Acara Halaqah Alim Ulama se-Jawa Tengah di kantor Pengurus Cabang Nahdhatul Ulama Kabupaten Tegal menjadi momentum penolakan program lima hari sekolah, yang dicanangkan Kementerian Pendidikan dan Kebudayaan.
Penolakan program lima hari sekolah ini diwujudkan dengan penandatanganan naskah deklarasi yang berisi desakan agar Menteri Pendidikan dan Kebudayaan, Muhadjir Effendi, mencabut Permendikbud Nomor 23 tahun 2017 tentang Hari Sekolah.
Ada lima poin sikap ulama se-Jawa Tengah yang tertuang dalam naskah deklarasi itu. Pertama, menolak dengan keras kebijakan lima hari sekolah (LHS). Kedua, menuntut kepada Mendikbud Muhadjir Effendi untuk membatalkan dan mencabut Permendikbud Nomor 23 Tahun 2017 tentang Lima Hari Sekolah yang telah menimbulkan keresahan sosial. Ketiga, meminta kepada Mendikbud untuk lebih mendengarkan aspirasi masyarakat. Keempat, pemerintah didesak tidak memberlakukan kebijakan lima hari sekolah. Kelima, menyarankan agar Mendikbud lebih berkonsentrasi menyelesaikan masalah-masalah pendidikan nasional yang krusial seperti merumuskan kurikulum antiradikalisme, antikorupsi, profesionalitas guru, dan lainnya.

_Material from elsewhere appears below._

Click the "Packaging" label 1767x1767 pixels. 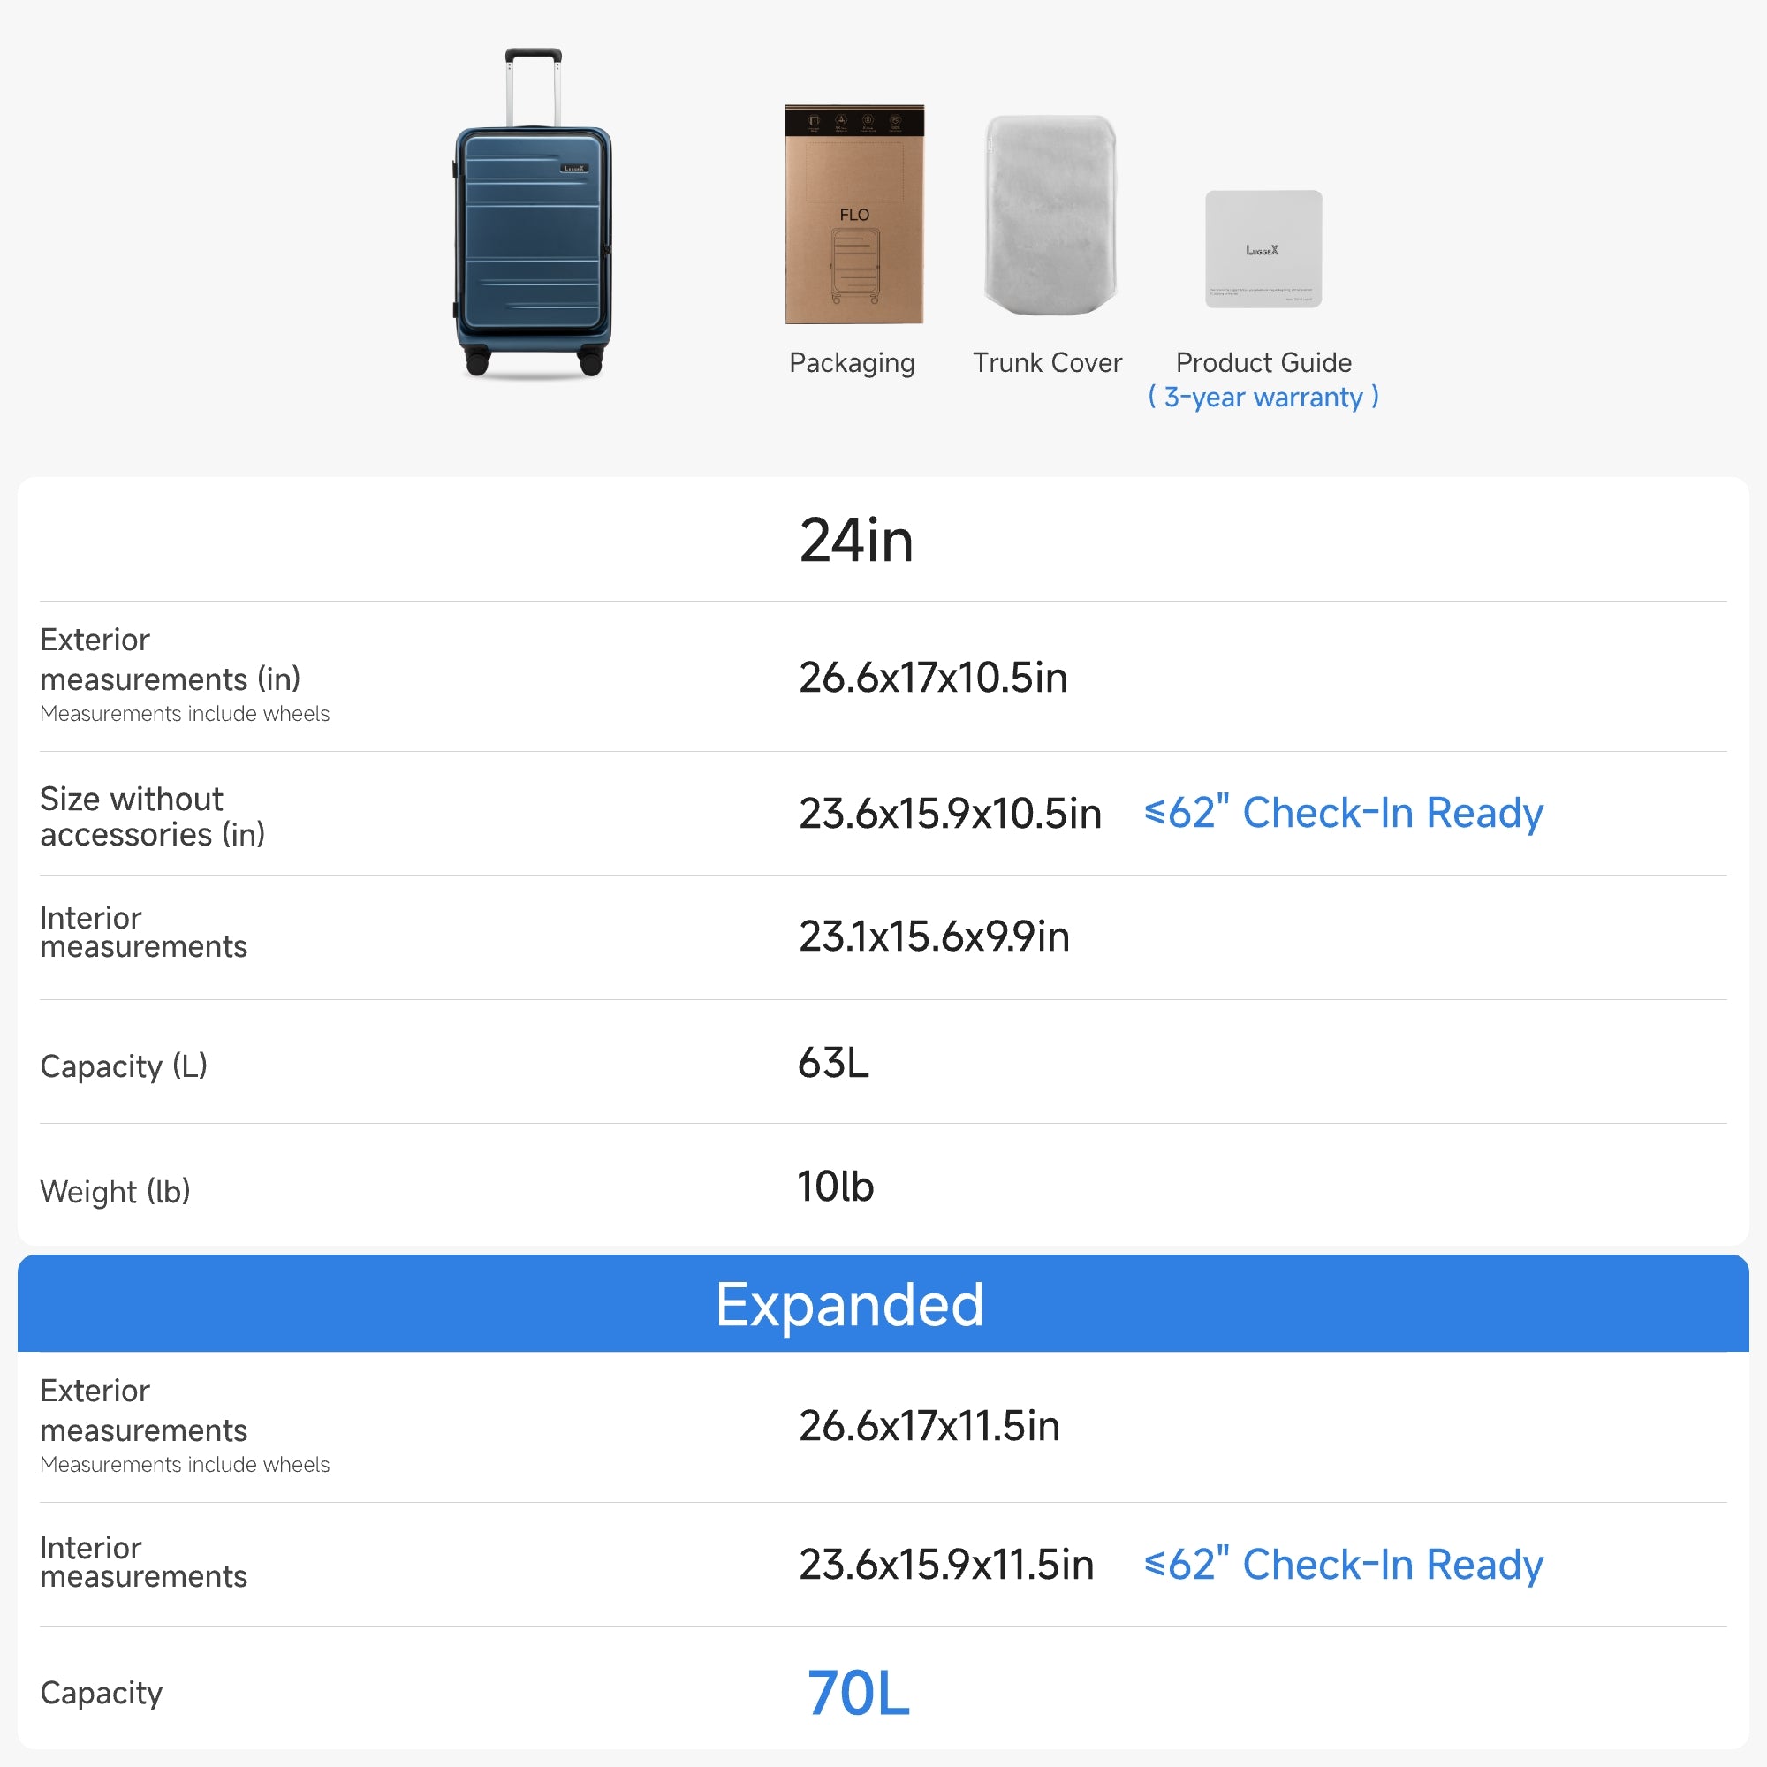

Menurut Rais Syuriah PWNU Jawa Tengah KH Ubaidullah Shodaqoh, program lima hari sekolah akan jelas berpotensi membuat madrasah diniyah gulung tikar dan kekurangan murid. Menurutnya, sikap penolakan kebijakan lima hari sekolah semata-mata karena memperjuangkan nasib dan eksistensi madrasah diniyah.
“Jika madrasah diniyah sudah tidak memiliki murid, ini berarti akan banyak anak-anak yang tidak bisa membaca Alquran, tidak tahu tata cara bersuci, beribadah, dan tidak tahu ajaran-ajaran para ulama,” kata Ubaidillah, Selasa (1/8/2017).
Sementara itu, Bupati Tegal, Enthus Susmono, mengaku jadi Bupati pertama yang menolak kebijakan waktu sekolah lima hari dalam seminggu. “Saya tidak setuju dengan kebijakan itu. Apa pun risikonya, [saya] siap,” kata Enthus.
Di Kabupaten Tegal, Enthus mengaku telah menginstruksikan kepada kepala dinas pendidikan untuk tetap mengadakan sekolah selama enam hari supaya tidak mematikan madrasah diniyah, taman pendidikan Alquran (TPQ) dan pondok pesantren.
“Saya sudah menyampaikan ke semuanya, saya menolak lima hari sekolah. Kepala dinas (pendidikan) itu berada di bawah Bupati. Jadi, kalau Bupatinya menolak, Kepala Dinas harus mengikuti,” katanya.